# Why can't I lose weight



## ClaireT1 (Jun 12, 2018)

Hi everyone. I am a 36 year old T1 mum of a two year old, and have never struggled to lose weight until now. My control is not great and never has been. If I do manage lower blood sugars this makes me extremely hungry all the time. I am a size 16 but wish to be a size 12. Normal diets and exercise do nothing for me I cant even shift a pound. Very low carb diets work a little due to much less insulin requirements but I cannot stay on in for long as I dont like meat or eggs. I am a carb addict. Have any type 1s been in my position and lost weight? Thanks


----------



## Northerner (Jun 13, 2018)

ClaireT1 said:


> Hi everyone. I am a 36 year old T1 mum of a two year old, and have never struggled to lose weight until now. My control is not great and never has been. If I do manage lower blood sugars this makes me extremely hungry all the time. I am a size 16 but wish to be a size 12. Normal diets and exercise do nothing for me I cant even shift a pound. Very low carb diets work a little due to much less insulin requirements but I cannot stay on in for long as I dont like meat or eggs. I am a carb addict. Have any type 1s been in my position and lost weight? Thanks


Hi ClaireT1, welcome to the forum  Unfortunately I think you've probably put your finger on it - if your control is not great and you are using a lot of insulin/eating a lot of carbs then this is a prime candidate for weight gain, and also make it very difficult to shift  

Have you been diagnosed long? What insulin are you using? I'd suggest starting by building up some information about your current situation - start a food diary and note down the amount of carbs in everything you eat and drink for a week or two. You should also note down your pre- and post-meal levels so you can build up a more complete picture of where things currently stand. Once you have done this it should help you to identify areas of potential concern, and also allow you to identify areas where you might make your diet a bit less carby by substituting the carb elemets with low/no carb equivalents - there are lots of examples in out Food and Recipes section, so have a browse  

One thing that really surprised me was when I gave up drinking alcohol - I steadily lost weight without even trying, so if you drink it may be making a contribution to your weight problems, so just mentioning it.

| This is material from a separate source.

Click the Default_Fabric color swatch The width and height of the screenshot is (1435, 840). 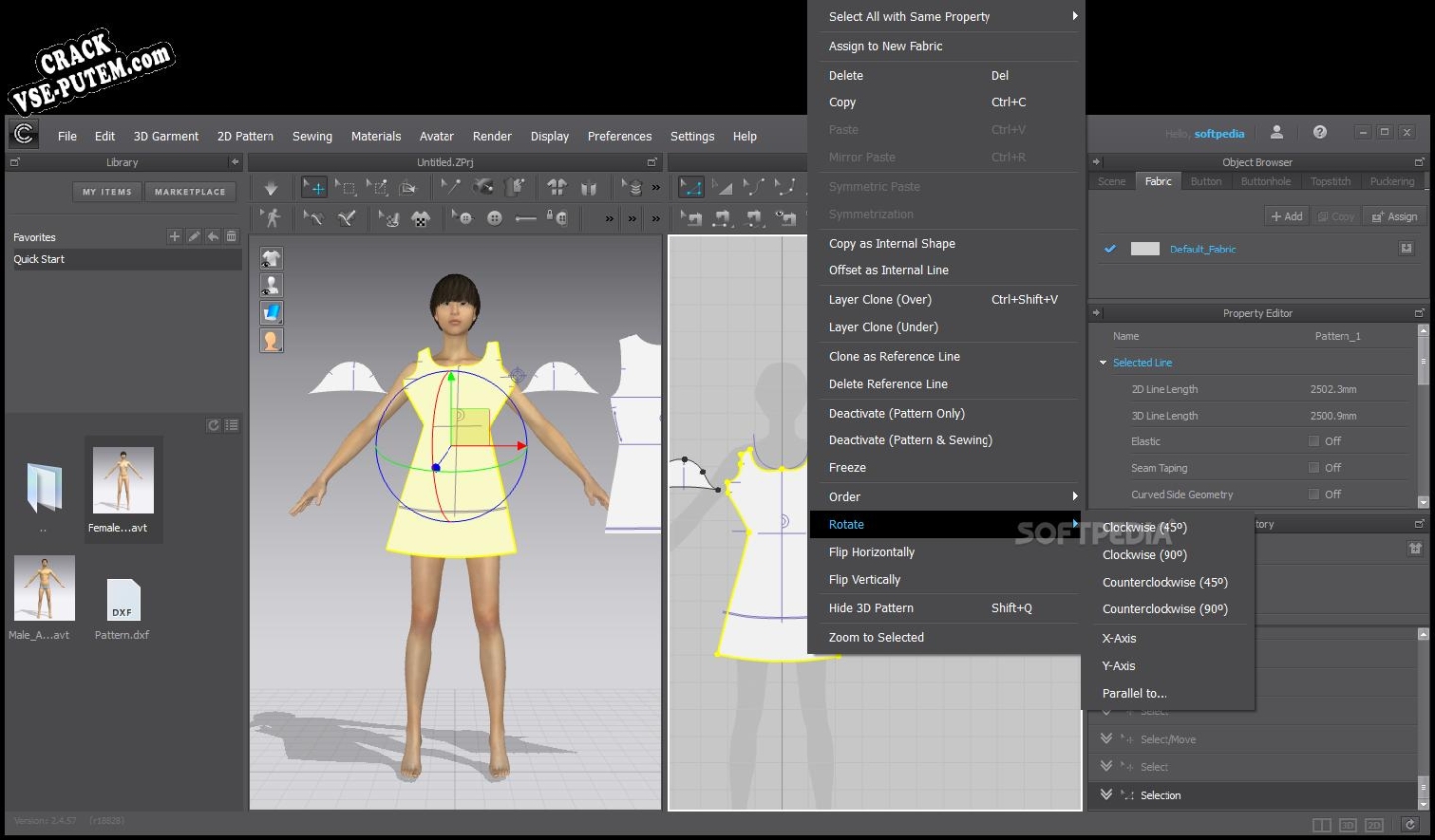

It doesn't mean you have to end up on a highly-restrictive diet that you can't enjoy, you just need to sit down and reassess your diet and find out what things you tolerate well and what you should perhaps exclude or just save for the occasional treat


----------



## ClaireT1 (Jun 13, 2018)

Hi thanks for your reply. I will do those things and see if it makes a difference. I was diagnosed age 5, and I use Tresiba and Humalog. I only drink once a month on a night out so don't think that can be an issue really. I have been on a dafne course so I guess I will try to really get my BG under control and eat less carby foods. 
Thanks again


----------



## Northerner (Jun 14, 2018)

ClaireT1 said:


> Hi thanks for your reply. I will do those things and see if it makes a difference. I was diagnosed age 5, and I use Tresiba and Humalog. I only drink once a month on a night out so don't think that can be an issue really. I have been on a dafne course so I guess I will try to really get my BG under control and eat less carby foods.
> Thanks again


Good luck Claire!  Please let us know how you get on!


----------